_Task_: Your answer must match the data word for word.

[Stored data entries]
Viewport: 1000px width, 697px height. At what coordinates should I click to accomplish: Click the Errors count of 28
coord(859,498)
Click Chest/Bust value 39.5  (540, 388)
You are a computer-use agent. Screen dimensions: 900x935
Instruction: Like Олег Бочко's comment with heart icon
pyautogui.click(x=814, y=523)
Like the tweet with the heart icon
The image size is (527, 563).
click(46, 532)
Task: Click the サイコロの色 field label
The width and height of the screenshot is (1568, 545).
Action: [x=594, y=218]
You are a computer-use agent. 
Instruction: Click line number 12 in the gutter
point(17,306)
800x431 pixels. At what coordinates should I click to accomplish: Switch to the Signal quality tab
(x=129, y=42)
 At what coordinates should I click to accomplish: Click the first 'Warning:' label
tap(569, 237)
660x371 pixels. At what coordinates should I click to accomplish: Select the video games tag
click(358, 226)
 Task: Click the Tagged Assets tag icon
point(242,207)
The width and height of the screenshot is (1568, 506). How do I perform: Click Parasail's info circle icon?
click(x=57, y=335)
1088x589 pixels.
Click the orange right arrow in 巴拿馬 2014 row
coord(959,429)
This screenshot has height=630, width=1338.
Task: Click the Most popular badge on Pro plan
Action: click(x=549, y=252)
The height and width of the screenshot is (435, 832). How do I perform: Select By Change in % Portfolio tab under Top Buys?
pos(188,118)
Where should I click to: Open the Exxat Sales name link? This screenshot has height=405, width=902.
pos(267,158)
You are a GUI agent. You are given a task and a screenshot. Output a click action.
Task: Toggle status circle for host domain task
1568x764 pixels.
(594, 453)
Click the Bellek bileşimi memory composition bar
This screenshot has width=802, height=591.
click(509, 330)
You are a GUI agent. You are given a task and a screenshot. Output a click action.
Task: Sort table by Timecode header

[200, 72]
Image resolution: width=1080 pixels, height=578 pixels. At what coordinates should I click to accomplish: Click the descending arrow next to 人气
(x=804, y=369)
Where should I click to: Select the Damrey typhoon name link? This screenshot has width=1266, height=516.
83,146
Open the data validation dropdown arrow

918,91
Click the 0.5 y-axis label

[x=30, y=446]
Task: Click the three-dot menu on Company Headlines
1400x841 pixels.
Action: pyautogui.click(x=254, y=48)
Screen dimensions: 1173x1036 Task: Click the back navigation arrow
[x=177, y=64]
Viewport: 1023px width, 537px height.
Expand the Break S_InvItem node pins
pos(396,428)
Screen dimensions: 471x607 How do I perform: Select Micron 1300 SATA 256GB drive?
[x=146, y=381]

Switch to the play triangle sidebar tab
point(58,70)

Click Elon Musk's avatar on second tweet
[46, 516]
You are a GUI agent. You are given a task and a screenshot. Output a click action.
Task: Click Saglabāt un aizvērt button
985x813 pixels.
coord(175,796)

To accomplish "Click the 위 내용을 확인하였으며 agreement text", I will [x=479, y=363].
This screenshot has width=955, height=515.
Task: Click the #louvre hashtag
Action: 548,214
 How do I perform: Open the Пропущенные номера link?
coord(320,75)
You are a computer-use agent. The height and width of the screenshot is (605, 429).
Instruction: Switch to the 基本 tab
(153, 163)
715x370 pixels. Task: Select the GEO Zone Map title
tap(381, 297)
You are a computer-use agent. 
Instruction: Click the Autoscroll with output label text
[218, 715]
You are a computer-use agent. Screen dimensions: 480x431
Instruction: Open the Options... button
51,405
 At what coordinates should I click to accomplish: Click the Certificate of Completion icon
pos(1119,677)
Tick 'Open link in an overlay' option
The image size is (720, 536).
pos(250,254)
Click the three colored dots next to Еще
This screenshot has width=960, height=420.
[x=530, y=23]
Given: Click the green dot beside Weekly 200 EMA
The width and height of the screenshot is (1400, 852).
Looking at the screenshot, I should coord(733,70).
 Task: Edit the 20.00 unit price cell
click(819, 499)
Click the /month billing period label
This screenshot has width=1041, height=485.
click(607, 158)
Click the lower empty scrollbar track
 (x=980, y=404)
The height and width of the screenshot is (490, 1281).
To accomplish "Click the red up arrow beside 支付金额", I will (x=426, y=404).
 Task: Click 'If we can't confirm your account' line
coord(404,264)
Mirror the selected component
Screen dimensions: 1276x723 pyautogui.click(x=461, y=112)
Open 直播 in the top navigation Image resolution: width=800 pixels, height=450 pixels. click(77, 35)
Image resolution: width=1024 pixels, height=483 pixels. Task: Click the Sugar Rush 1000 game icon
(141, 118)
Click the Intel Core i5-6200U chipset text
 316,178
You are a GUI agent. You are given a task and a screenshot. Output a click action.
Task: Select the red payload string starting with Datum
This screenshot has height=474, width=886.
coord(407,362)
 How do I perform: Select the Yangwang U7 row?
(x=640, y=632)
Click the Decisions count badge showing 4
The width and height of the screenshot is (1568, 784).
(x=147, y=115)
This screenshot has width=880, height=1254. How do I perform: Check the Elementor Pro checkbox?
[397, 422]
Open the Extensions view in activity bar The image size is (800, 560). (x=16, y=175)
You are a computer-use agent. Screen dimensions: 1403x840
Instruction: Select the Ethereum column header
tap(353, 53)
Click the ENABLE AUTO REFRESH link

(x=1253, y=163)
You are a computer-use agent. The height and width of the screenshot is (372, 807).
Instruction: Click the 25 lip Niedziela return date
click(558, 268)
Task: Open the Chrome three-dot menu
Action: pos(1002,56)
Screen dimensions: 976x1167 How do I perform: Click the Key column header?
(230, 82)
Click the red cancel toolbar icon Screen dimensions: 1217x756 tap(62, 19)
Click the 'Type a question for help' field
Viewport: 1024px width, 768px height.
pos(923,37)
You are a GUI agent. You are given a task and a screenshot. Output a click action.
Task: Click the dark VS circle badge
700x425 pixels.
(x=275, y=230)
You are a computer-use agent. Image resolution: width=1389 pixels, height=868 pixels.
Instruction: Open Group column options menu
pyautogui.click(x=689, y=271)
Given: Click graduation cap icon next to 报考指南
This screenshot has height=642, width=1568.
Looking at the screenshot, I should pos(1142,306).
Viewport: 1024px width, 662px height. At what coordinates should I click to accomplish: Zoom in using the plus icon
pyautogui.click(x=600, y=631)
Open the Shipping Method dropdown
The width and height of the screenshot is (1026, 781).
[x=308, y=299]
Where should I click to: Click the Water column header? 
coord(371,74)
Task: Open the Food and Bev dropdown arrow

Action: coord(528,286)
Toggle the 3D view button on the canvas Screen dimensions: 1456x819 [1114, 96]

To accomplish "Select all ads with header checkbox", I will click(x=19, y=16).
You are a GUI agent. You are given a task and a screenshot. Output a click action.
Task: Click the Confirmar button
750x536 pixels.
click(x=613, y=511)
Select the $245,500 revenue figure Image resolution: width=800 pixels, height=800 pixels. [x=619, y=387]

_Task response_:
Viewport: 1000px width, 697px height. At what coordinates should I click to accomplish: Click the Errors count of 28
coord(859,498)
Click Chest/Bust value 39.5  (540, 388)
You are a computer-use agent. Screen dimensions: 900x935
Instruction: Like Олег Бочко's comment with heart icon
pyautogui.click(x=814, y=523)
Like the tweet with the heart icon
The image size is (527, 563).
click(46, 532)
Task: Click the サイコロの色 field label
The width and height of the screenshot is (1568, 545).
Action: [x=594, y=218]
You are a computer-use agent. 
Instruction: Click line number 12 in the gutter
point(17,306)
800x431 pixels. At what coordinates should I click to accomplish: Switch to the Signal quality tab
(x=129, y=42)
 At what coordinates should I click to accomplish: Click the first 'Warning:' label
tap(569, 237)
660x371 pixels. At what coordinates should I click to accomplish: Select the video games tag
click(358, 226)
 Task: Click the Tagged Assets tag icon
point(242,207)
The width and height of the screenshot is (1568, 506). How do I perform: Click Parasail's info circle icon?
click(x=57, y=335)
1088x589 pixels.
Click the orange right arrow in 巴拿馬 2014 row
coord(959,429)
This screenshot has height=630, width=1338.
Task: Click the Most popular badge on Pro plan
Action: click(x=549, y=252)
The height and width of the screenshot is (435, 832). How do I perform: Select By Change in % Portfolio tab under Top Buys?
pos(188,118)
Where should I click to: Open the Exxat Sales name link? This screenshot has height=405, width=902.
pos(267,158)
You are a GUI agent. You are given a task and a screenshot. Output a click action.
Task: Toggle status circle for host domain task
1568x764 pixels.
(594, 453)
Click the Bellek bileşimi memory composition bar
This screenshot has width=802, height=591.
click(509, 330)
You are a GUI agent. You are given a task and a screenshot. Output a click action.
Task: Sort table by Timecode header

[200, 72]
Image resolution: width=1080 pixels, height=578 pixels. At what coordinates should I click to accomplish: Click the descending arrow next to 人气
(x=804, y=369)
Where should I click to: Select the Damrey typhoon name link? This screenshot has width=1266, height=516.
83,146
Open the data validation dropdown arrow

918,91
Click the 0.5 y-axis label

[x=30, y=446]
Task: Click the three-dot menu on Company Headlines
1400x841 pixels.
Action: pyautogui.click(x=254, y=48)
Screen dimensions: 1173x1036 Task: Click the back navigation arrow
[x=177, y=64]
Viewport: 1023px width, 537px height.
Expand the Break S_InvItem node pins
pos(396,428)
Screen dimensions: 471x607 How do I perform: Select Micron 1300 SATA 256GB drive?
[x=146, y=381]

Switch to the play triangle sidebar tab
point(58,70)

Click Elon Musk's avatar on second tweet
[46, 516]
You are a GUI agent. You are given a task and a screenshot. Output a click action.
Task: Click Saglabāt un aizvērt button
985x813 pixels.
coord(175,796)

To accomplish "Click the 위 내용을 확인하였으며 agreement text", I will [x=479, y=363].
This screenshot has width=955, height=515.
Task: Click the #louvre hashtag
Action: 548,214
 How do I perform: Open the Пропущенные номера link?
coord(320,75)
You are a computer-use agent. The height and width of the screenshot is (605, 429).
Instruction: Switch to the 基本 tab
(153, 163)
715x370 pixels. Task: Select the GEO Zone Map title
tap(381, 297)
You are a computer-use agent. 
Instruction: Click the Autoscroll with output label text
[218, 715]
You are a computer-use agent. Screen dimensions: 480x431
Instruction: Open the Options... button
51,405
 At what coordinates should I click to accomplish: Click the Certificate of Completion icon
pos(1119,677)
Tick 'Open link in an overlay' option
The image size is (720, 536).
pos(250,254)
Click the three colored dots next to Еще
This screenshot has width=960, height=420.
[x=530, y=23]
Given: Click the green dot beside Weekly 200 EMA
The width and height of the screenshot is (1400, 852).
Looking at the screenshot, I should coord(733,70).
 Task: Edit the 20.00 unit price cell
click(819, 499)
Click the /month billing period label
This screenshot has width=1041, height=485.
click(607, 158)
Click the lower empty scrollbar track
 (x=980, y=404)
The height and width of the screenshot is (490, 1281).
To accomplish "Click the red up arrow beside 支付金额", I will (x=426, y=404).
 Task: Click 'If we can't confirm your account' line
coord(404,264)
Mirror the selected component
Screen dimensions: 1276x723 pyautogui.click(x=461, y=112)
Open 直播 in the top navigation Image resolution: width=800 pixels, height=450 pixels. click(77, 35)
Image resolution: width=1024 pixels, height=483 pixels. Task: Click the Sugar Rush 1000 game icon
(141, 118)
Click the Intel Core i5-6200U chipset text
 316,178
You are a GUI agent. You are given a task and a screenshot. Output a click action.
Task: Select the red payload string starting with Datum
This screenshot has height=474, width=886.
coord(407,362)
 How do I perform: Select the Yangwang U7 row?
(x=640, y=632)
Click the Decisions count badge showing 4
The width and height of the screenshot is (1568, 784).
(x=147, y=115)
This screenshot has width=880, height=1254. How do I perform: Check the Elementor Pro checkbox?
[397, 422]
Open the Extensions view in activity bar The image size is (800, 560). (x=16, y=175)
You are a computer-use agent. Screen dimensions: 1403x840
Instruction: Select the Ethereum column header
tap(353, 53)
Click the ENABLE AUTO REFRESH link

(x=1253, y=163)
You are a computer-use agent. The height and width of the screenshot is (372, 807).
Instruction: Click the 25 lip Niedziela return date
click(558, 268)
Task: Open the Chrome three-dot menu
Action: pos(1002,56)
Screen dimensions: 976x1167 How do I perform: Click the Key column header?
(230, 82)
Click the red cancel toolbar icon Screen dimensions: 1217x756 tap(62, 19)
Click the 'Type a question for help' field
Viewport: 1024px width, 768px height.
pos(923,37)
You are a GUI agent. You are given a task and a screenshot. Output a click action.
Task: Click the dark VS circle badge
700x425 pixels.
(x=275, y=230)
You are a computer-use agent. Image resolution: width=1389 pixels, height=868 pixels.
Instruction: Open Group column options menu
pyautogui.click(x=689, y=271)
Given: Click graduation cap icon next to 报考指南
This screenshot has height=642, width=1568.
Looking at the screenshot, I should pos(1142,306).
Viewport: 1024px width, 662px height. At what coordinates should I click to accomplish: Zoom in using the plus icon
pyautogui.click(x=600, y=631)
Open the Shipping Method dropdown
The width and height of the screenshot is (1026, 781).
[x=308, y=299]
Where should I click to: Click the Water column header? 
coord(371,74)
Task: Open the Food and Bev dropdown arrow

Action: coord(528,286)
Toggle the 3D view button on the canvas Screen dimensions: 1456x819 [1114, 96]

To accomplish "Select all ads with header checkbox", I will click(x=19, y=16).
You are a GUI agent. You are given a task and a screenshot. Output a click action.
Task: Click the Confirmar button
750x536 pixels.
click(x=613, y=511)
Select the $245,500 revenue figure Image resolution: width=800 pixels, height=800 pixels. [x=619, y=387]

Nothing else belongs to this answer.